Excerpt to read:

+ + + +

With only 10% of American workers reporting that their employers have a training repayment agreement, the practice of requiring employees to reimburse employers for training when they quit is relatively rare. However, the practice is becoming more common.
Some lawmakers are questioning whether it should be legal.
Why training repayment agreements are controversial
The Consumer Financial Protection Bureau is currently reviewing the practice and the Justice Department and Federal Trade Commission have fielded complaints about it. Concerned lawmakers say that employers are using the agreements as a way to compel workers not to quit without improving working conditions or increasing pay. Additionally, there are concerns that these agreements limit employees’ ability to seek better jobs.
Why employers implement training repayment agreements
It can cost thousands of dollars to train new employees. Employers are understandably frustrated when employees quit shortly after completing training. Training repayment agreements provide employers with a means to recoup the cost of training employees who do not stay employed long enough for the training to pay any benefits to the employer.
Legality of training repayment agreements
State law governs the legality of training repayment agreements. Many states are considering revising legislation to restrict or prevent these types of agreements. Agreements that require employees to reimburse employers for training that is optional, rather than mandatory, are usually more likely to be legal.
If you are considering implementing a requirement for employees to reimburse you for training if they quit, it is important to consult with an experienced employment law attorney to avoid potentially costly disputes.

+ + + +

(Dataset entries)

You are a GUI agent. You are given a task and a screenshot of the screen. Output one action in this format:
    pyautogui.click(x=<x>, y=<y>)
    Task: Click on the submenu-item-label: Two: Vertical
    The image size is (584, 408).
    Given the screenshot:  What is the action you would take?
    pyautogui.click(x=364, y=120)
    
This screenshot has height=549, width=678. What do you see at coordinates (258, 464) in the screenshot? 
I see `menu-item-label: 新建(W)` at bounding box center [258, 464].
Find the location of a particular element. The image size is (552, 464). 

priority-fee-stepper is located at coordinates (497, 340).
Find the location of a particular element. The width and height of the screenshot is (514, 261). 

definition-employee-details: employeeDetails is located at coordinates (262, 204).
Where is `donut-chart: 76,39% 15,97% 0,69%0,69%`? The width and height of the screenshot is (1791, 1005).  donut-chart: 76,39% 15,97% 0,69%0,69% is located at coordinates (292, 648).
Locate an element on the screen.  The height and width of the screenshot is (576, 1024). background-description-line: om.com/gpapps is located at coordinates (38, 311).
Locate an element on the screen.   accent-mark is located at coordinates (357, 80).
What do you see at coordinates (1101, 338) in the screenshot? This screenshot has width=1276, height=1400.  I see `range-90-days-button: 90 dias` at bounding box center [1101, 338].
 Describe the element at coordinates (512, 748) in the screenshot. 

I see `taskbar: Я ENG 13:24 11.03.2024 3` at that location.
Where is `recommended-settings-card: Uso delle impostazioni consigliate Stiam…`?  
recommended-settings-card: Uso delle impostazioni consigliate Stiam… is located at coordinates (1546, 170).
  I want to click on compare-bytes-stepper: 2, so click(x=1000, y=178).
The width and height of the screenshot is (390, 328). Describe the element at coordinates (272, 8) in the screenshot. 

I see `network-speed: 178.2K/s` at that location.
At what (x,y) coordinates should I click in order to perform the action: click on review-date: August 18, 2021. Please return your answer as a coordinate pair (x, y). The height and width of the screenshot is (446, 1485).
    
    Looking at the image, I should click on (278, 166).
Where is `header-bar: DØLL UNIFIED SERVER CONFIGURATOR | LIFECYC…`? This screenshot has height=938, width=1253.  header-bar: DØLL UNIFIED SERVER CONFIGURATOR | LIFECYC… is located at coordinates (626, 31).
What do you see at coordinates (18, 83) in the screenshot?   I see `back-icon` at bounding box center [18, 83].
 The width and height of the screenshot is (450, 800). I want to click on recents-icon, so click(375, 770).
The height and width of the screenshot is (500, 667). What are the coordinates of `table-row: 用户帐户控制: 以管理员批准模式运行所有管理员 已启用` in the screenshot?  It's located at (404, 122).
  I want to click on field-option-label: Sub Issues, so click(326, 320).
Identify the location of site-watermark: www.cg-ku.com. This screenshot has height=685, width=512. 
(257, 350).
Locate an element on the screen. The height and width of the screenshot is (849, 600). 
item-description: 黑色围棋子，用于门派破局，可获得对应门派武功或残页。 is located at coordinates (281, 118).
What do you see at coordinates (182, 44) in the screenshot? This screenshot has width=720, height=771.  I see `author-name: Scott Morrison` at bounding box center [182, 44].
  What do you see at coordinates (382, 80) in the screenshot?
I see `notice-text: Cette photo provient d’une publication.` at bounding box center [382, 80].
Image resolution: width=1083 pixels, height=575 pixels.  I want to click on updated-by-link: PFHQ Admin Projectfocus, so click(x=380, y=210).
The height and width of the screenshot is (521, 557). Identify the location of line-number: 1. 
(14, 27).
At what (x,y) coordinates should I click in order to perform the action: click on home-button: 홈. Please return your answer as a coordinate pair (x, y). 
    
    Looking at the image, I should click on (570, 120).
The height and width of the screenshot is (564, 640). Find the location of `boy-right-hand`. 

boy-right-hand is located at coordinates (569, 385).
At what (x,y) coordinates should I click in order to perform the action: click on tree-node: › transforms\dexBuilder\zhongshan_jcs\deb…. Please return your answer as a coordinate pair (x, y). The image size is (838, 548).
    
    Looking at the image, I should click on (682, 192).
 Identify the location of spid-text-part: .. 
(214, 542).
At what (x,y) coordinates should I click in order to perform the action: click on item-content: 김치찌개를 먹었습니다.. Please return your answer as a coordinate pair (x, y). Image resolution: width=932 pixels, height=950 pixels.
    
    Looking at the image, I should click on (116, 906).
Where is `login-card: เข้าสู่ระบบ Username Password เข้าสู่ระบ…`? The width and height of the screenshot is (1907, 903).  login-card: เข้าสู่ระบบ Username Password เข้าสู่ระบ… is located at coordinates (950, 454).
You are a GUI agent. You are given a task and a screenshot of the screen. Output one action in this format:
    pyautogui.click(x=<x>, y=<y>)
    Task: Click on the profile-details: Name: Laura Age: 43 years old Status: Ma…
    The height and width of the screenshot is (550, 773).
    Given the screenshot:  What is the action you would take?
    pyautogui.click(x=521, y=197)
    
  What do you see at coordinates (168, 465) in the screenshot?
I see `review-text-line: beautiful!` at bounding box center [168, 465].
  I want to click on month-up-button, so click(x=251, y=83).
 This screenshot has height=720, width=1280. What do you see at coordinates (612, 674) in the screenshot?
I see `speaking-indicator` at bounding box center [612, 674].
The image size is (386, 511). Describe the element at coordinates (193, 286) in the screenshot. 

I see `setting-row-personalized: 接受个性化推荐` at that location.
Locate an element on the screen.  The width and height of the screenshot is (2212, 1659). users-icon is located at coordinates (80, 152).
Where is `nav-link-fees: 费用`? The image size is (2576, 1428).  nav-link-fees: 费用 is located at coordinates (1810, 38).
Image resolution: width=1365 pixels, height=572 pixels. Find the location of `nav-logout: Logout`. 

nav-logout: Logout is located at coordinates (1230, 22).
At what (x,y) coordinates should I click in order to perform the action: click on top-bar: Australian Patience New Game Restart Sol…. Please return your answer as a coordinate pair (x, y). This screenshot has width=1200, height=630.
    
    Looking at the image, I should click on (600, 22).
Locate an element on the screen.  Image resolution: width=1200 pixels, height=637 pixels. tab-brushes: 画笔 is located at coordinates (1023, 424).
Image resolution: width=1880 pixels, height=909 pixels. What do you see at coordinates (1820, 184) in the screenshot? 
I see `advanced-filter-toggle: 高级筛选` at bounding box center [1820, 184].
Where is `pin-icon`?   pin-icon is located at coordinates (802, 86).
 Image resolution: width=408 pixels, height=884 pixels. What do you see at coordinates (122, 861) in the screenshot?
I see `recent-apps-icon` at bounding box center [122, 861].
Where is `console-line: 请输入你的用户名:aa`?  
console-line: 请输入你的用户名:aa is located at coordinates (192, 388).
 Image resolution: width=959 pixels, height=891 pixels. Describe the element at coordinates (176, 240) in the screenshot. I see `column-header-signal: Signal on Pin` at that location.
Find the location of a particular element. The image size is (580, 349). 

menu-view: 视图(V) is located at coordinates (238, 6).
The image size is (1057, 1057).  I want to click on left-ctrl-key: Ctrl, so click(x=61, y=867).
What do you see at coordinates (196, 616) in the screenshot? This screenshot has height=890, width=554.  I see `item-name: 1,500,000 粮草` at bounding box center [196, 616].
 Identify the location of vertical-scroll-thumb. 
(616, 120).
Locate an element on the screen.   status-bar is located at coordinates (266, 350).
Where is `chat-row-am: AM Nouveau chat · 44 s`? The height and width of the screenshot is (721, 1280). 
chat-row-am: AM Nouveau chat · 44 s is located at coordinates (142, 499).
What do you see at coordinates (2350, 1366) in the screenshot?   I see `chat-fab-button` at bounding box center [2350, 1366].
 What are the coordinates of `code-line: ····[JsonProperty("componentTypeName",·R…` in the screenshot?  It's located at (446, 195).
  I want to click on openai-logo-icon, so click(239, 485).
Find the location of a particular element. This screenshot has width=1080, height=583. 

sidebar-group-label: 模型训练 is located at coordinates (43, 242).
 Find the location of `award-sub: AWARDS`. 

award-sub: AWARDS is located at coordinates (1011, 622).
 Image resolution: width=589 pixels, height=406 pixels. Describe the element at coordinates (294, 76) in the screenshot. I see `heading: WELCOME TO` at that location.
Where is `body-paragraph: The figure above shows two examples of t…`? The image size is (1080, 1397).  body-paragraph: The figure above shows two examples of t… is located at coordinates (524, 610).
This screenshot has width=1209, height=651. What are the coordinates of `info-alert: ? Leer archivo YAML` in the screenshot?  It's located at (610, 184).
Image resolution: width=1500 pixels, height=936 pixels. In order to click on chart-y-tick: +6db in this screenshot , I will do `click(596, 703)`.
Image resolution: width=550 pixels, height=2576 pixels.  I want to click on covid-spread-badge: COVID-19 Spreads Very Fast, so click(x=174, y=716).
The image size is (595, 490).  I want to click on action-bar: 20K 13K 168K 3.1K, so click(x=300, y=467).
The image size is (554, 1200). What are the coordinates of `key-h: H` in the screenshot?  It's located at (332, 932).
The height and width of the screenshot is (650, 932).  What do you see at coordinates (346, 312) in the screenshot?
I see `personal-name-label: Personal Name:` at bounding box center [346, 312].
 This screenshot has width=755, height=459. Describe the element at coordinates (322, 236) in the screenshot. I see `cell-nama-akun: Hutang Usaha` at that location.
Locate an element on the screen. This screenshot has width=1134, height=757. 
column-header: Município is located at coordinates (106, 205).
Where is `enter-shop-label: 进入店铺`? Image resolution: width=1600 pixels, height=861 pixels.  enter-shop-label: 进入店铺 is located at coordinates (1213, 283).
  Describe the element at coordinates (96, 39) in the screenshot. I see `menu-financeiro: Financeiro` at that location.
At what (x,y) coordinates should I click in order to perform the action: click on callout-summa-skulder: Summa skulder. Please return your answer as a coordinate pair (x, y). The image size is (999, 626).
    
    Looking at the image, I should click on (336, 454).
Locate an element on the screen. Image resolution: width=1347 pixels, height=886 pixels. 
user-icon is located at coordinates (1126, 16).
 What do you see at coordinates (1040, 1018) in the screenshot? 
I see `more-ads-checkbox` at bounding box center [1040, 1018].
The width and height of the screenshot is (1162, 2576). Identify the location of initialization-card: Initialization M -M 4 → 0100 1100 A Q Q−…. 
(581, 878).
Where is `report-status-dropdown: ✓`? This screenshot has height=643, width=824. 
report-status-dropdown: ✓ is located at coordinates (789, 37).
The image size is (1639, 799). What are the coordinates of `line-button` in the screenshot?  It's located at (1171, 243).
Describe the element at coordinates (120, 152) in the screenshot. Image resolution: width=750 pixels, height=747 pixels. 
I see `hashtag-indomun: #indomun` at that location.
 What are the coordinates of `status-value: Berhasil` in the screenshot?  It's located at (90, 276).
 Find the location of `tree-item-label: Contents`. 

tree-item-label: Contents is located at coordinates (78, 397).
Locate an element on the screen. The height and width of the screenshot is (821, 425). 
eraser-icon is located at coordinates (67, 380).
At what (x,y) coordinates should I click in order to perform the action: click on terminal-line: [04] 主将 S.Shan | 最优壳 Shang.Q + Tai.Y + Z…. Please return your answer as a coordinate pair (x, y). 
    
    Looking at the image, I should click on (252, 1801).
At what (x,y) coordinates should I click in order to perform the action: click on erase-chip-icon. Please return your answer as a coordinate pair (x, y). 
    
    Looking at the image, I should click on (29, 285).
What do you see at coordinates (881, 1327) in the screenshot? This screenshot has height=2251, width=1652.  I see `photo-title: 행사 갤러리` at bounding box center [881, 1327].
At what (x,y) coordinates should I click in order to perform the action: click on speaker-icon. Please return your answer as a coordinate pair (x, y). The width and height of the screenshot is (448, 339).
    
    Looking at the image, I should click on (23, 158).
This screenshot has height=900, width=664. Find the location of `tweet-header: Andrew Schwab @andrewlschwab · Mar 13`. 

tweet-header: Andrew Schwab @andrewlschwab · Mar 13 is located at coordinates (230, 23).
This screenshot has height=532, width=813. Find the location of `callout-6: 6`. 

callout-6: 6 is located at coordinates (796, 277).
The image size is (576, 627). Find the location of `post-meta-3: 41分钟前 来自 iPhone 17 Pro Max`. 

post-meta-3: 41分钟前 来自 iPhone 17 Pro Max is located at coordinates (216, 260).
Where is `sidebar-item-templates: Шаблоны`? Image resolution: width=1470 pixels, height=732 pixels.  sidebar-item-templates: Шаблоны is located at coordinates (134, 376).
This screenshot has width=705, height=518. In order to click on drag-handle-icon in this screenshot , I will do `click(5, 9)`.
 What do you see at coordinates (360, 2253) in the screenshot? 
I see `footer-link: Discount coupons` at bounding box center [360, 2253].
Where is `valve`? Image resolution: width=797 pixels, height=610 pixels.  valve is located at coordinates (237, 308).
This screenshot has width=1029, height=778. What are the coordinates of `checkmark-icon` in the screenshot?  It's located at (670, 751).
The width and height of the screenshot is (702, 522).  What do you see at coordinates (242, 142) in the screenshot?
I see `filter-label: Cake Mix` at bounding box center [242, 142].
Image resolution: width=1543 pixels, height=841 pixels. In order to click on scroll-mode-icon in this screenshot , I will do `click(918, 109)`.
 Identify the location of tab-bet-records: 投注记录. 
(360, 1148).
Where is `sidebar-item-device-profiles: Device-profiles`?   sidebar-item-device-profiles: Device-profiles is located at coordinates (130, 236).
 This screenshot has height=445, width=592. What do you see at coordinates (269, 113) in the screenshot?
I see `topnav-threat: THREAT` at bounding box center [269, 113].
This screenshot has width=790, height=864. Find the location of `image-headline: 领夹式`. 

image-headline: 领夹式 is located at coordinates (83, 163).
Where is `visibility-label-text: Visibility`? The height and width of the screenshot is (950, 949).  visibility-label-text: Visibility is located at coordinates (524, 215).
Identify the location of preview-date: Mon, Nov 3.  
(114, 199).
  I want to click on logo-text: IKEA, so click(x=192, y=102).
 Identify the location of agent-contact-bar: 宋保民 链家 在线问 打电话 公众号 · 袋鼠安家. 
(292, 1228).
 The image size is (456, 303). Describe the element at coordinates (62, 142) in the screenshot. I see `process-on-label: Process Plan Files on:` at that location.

+ + + +

Tasks for this exercise:
(a) In the article about training repayment agreements, what share of American workers say their employers have such an agreement?
(b) Rewrite the part of the article about training repayment agreements starting at "Why employers implement" and ending at "to the employer.", with "quit" swapped for "resign".

Your written answers:
(a) 10%

(b)
Why employers implement training repayment agreements
It can cost thousands of dollars to train new employees. Employers are understandably frustrated when employees resign shortly after completing training. Training repayment agreements provide employers with a means to recoup the cost of training employees who do not stay employed long enough for the training to pay any benefits to the employer.